▸ What to do
Going down the data below, set down exactly the line with "Accessibility statement (122, 2497)" and each line after it through the line with "Primož Čučnik (593, 1168)"; no other lines.

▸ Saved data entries

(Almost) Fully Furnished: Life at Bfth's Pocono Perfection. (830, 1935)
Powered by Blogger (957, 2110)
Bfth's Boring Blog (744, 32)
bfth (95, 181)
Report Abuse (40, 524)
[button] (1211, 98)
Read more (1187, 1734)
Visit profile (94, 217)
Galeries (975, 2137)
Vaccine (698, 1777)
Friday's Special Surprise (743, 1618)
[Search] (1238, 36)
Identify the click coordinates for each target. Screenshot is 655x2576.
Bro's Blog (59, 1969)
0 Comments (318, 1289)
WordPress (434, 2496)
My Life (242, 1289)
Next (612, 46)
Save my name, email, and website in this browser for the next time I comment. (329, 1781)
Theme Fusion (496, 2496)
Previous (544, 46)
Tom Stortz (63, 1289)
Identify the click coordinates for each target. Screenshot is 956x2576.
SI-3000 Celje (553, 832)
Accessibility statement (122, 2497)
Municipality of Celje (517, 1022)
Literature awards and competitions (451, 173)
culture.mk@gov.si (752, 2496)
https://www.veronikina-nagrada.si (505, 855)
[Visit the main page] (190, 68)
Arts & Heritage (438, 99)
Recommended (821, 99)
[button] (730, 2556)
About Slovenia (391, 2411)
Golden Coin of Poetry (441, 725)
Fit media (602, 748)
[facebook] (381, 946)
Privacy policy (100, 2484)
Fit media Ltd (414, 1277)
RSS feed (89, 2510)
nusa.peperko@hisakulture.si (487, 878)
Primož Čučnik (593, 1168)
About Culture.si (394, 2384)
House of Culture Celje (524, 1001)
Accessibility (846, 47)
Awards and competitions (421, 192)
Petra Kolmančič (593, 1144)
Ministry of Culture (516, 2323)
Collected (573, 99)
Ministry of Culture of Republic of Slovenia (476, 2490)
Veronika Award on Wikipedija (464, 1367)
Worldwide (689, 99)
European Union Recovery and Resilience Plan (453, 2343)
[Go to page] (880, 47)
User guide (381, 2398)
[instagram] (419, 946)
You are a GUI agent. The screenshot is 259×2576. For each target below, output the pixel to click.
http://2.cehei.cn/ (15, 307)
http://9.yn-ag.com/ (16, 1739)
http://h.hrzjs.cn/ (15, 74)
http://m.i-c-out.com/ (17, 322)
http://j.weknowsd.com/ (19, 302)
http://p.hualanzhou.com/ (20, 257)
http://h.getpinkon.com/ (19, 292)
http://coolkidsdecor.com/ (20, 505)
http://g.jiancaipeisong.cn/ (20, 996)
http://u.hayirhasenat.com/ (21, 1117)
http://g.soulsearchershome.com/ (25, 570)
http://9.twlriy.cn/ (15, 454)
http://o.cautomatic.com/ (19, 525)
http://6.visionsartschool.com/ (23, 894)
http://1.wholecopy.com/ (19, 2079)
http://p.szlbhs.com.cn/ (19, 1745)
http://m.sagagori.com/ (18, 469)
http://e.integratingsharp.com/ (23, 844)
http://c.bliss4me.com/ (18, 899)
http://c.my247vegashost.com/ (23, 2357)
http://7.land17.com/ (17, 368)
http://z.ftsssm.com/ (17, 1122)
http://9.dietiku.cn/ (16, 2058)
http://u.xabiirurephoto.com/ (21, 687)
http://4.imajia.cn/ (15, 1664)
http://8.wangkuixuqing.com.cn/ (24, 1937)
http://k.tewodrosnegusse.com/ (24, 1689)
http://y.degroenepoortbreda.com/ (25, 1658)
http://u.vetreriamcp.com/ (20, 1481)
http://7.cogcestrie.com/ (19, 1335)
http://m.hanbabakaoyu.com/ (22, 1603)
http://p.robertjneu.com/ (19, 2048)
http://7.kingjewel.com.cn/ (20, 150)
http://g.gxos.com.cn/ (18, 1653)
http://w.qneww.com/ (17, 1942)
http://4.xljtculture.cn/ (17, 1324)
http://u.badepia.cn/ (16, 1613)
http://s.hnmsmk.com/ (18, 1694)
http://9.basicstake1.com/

▸ Reply to the exercise
Accessibility statement (122, 2497)
Municipality of Celje (517, 1022)
Literature awards and competitions (451, 173)
culture.mk@gov.si (752, 2496)
https://www.veronikina-nagrada.si (505, 855)
[Visit the main page] (190, 68)
Arts & Heritage (438, 99)
Recommended (821, 99)
[button] (730, 2556)
About Slovenia (391, 2411)
Golden Coin of Poetry (441, 725)
Fit media (602, 748)
[facebook] (381, 946)
Privacy policy (100, 2484)
Fit media Ltd (414, 1277)
RSS feed (89, 2510)
nusa.peperko@hisakulture.si (487, 878)
Primož Čučnik (593, 1168)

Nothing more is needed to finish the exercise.